* [Aufgabe] Gib an, in wie vielen Zeilen des Materials die Zeichenfolge „should“ vorkommt, wobei Groß- und Kleinschreibung zählt. Nenne nur die Zahl.

* [Datensatzzeilen]
▶

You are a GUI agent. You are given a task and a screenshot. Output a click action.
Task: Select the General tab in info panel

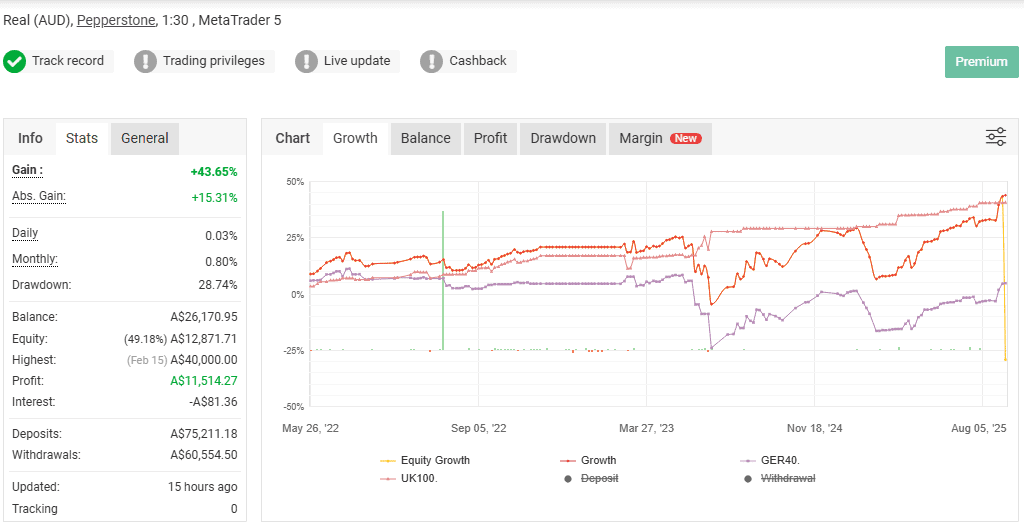click(145, 138)
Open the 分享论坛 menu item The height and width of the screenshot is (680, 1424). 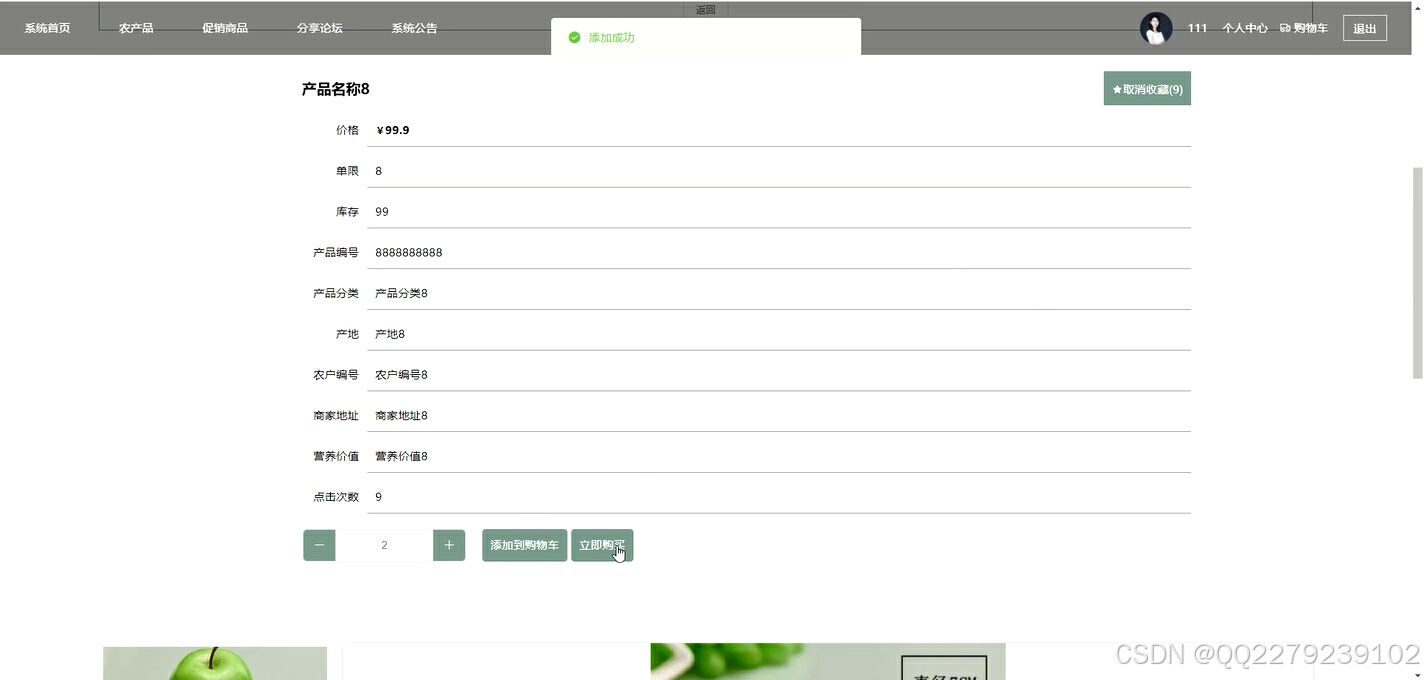coord(320,28)
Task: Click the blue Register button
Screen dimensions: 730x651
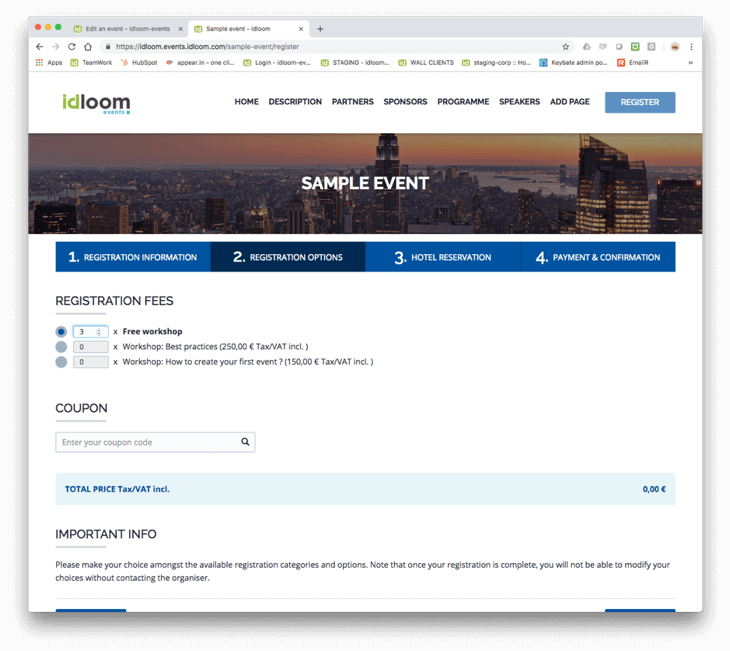Action: (x=639, y=102)
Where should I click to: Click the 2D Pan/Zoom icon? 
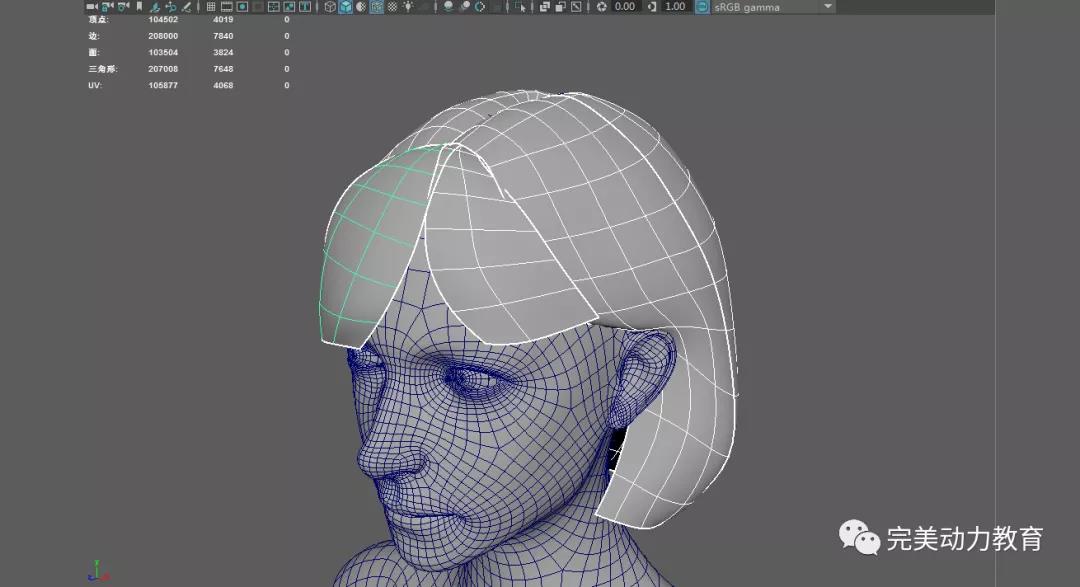point(170,6)
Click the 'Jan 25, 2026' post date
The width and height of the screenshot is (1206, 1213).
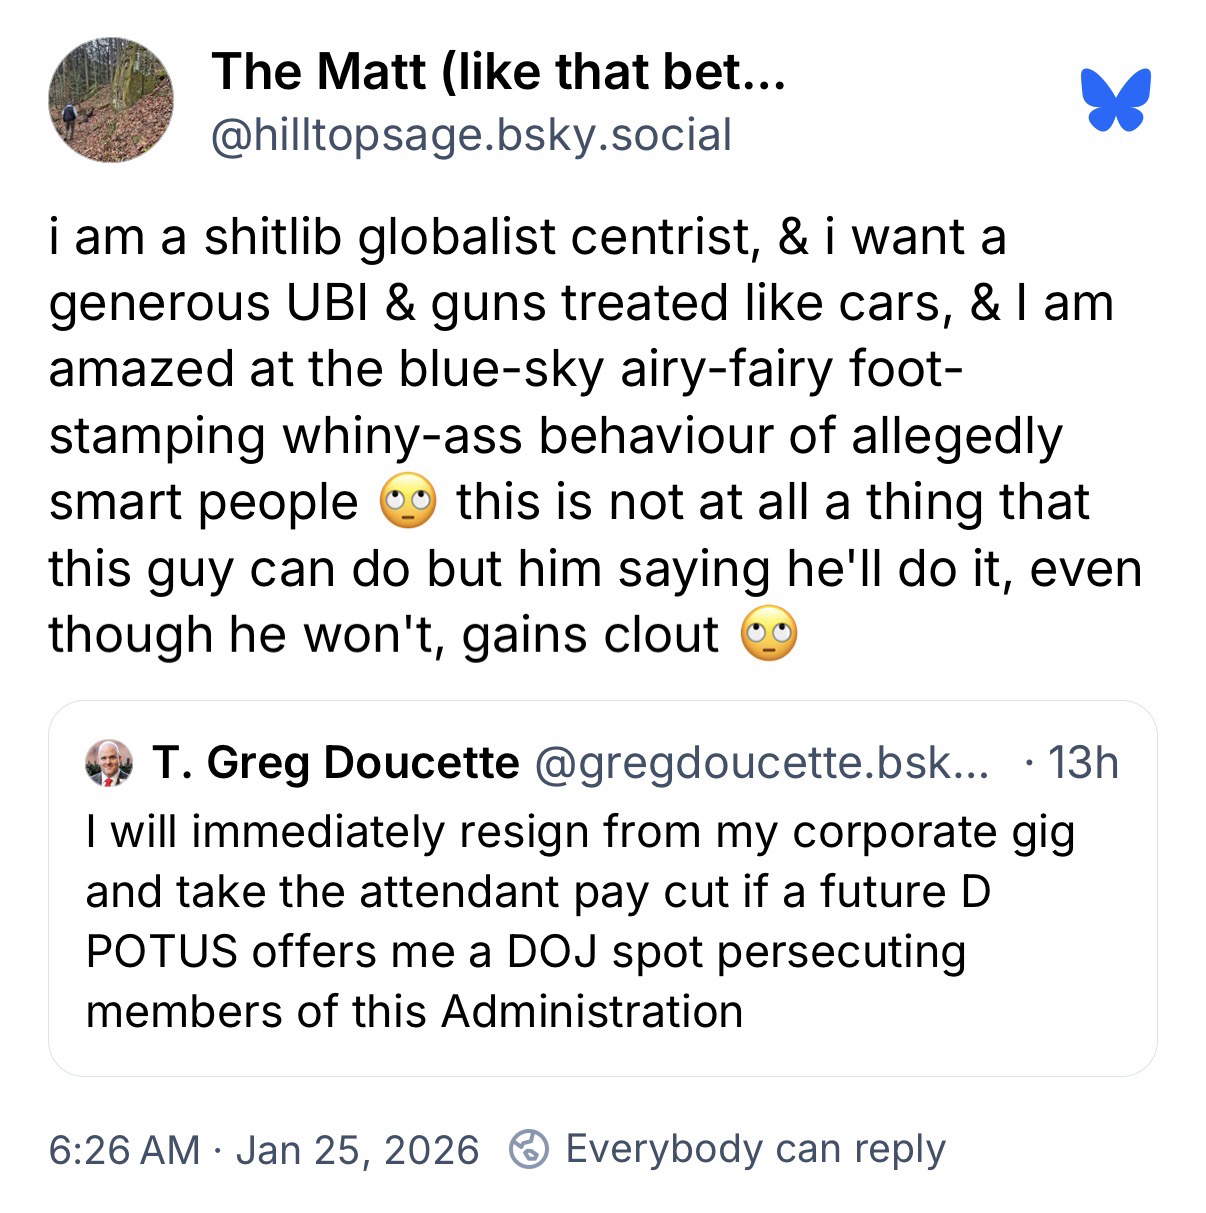pyautogui.click(x=357, y=1149)
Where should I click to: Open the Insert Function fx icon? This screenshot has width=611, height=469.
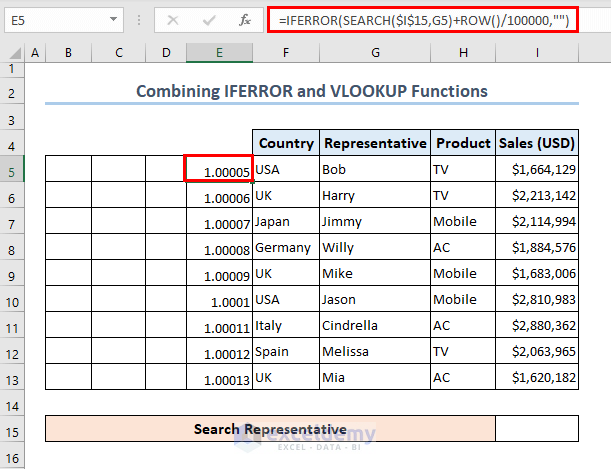[243, 19]
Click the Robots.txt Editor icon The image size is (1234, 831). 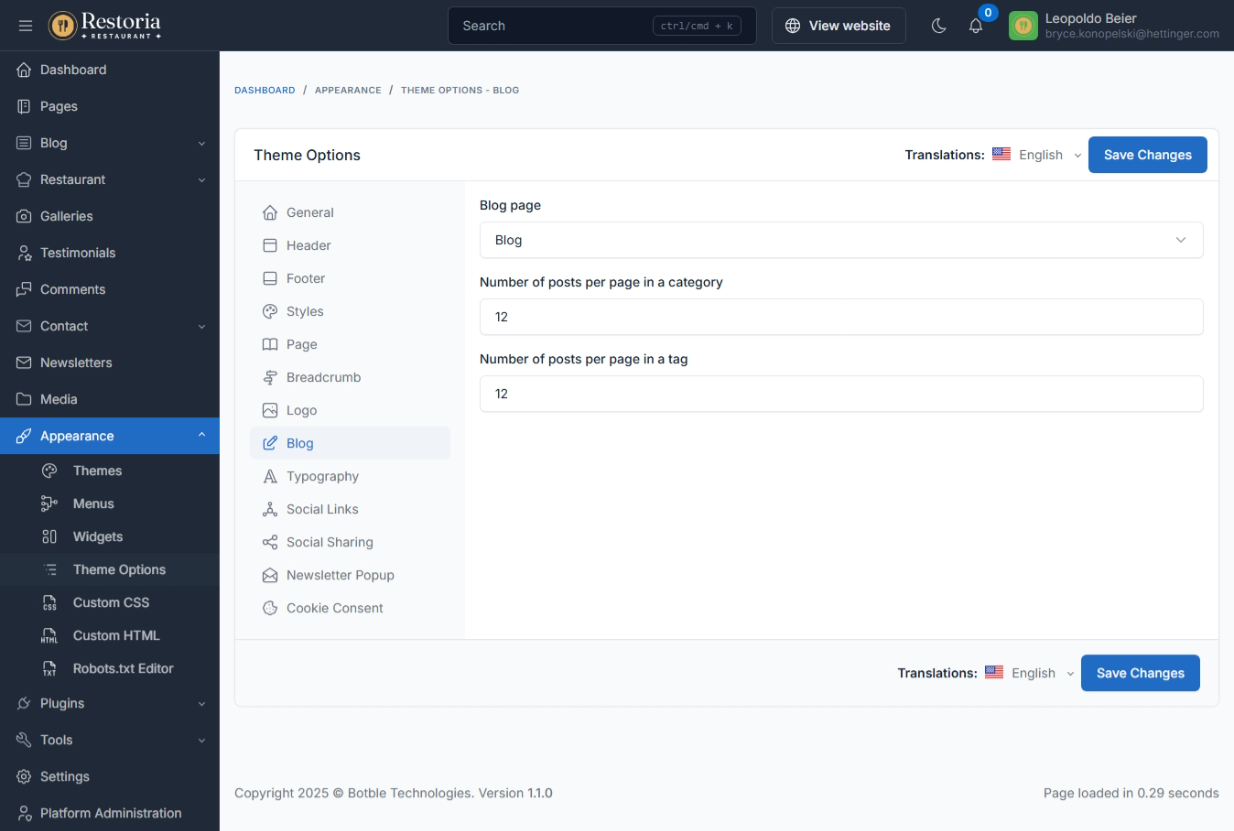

◀

* [Antwort] 2